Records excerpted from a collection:
Content starts

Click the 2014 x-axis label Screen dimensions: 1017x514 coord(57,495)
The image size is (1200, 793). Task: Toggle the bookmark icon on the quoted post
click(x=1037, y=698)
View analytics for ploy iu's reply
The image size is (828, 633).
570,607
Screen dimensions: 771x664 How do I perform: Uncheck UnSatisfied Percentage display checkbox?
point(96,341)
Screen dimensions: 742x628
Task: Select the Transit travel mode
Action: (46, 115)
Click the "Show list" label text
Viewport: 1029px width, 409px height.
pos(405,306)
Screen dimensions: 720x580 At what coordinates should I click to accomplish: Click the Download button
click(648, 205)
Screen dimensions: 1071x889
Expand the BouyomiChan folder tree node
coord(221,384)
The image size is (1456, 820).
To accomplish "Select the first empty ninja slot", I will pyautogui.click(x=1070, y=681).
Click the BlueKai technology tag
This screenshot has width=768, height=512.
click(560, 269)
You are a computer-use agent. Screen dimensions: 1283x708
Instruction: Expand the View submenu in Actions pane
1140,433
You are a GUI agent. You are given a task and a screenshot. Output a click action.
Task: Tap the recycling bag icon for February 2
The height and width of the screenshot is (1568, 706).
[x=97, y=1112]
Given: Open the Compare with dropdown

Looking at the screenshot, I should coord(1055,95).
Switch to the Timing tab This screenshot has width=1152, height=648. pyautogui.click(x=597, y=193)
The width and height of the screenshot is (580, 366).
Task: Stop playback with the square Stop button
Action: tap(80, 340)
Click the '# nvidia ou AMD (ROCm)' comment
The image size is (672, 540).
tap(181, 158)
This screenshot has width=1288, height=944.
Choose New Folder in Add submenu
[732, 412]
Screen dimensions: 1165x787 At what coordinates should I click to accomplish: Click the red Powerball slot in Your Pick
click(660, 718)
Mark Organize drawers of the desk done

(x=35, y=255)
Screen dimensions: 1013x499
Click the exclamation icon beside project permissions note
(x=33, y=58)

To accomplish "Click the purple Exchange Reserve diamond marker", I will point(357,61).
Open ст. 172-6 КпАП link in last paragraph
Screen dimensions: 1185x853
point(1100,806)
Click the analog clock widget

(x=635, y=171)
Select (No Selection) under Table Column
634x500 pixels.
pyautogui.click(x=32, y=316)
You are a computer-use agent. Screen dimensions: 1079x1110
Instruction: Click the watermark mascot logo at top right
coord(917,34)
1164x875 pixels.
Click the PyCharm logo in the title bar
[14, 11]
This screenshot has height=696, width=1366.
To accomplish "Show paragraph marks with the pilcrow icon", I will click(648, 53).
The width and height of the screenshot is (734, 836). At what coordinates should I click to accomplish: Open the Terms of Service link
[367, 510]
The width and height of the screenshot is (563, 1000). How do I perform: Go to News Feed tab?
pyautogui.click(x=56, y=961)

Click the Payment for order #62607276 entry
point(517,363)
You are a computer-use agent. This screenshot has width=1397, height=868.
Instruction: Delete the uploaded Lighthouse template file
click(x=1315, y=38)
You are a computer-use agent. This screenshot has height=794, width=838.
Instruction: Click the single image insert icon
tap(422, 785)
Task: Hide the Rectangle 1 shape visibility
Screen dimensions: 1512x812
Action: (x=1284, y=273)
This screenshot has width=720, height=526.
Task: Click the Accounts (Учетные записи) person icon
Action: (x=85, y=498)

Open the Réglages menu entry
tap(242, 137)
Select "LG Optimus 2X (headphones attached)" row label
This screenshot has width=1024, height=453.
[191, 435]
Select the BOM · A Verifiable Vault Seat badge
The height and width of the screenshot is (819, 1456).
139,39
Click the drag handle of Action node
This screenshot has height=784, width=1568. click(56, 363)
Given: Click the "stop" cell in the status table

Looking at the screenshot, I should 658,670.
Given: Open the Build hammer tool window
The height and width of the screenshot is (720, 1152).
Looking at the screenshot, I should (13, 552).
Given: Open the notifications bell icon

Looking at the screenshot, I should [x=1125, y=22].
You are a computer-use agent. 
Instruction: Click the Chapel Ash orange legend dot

Content ends

EXERCISE DESCRIPTION: Look through the entries for lines containing the word "computer" and return each one.

WRITTEN SOLUTION:
You are a computer-use agent. Screen dimensions: 1283x708
You are a computer-use agent. Screen dimensions: 1079x1110
You are a computer-use agent. This screenshot has width=1397, height=868.
You are a computer-use agent. This screenshot has height=794, width=838.
You are a computer-use agent. 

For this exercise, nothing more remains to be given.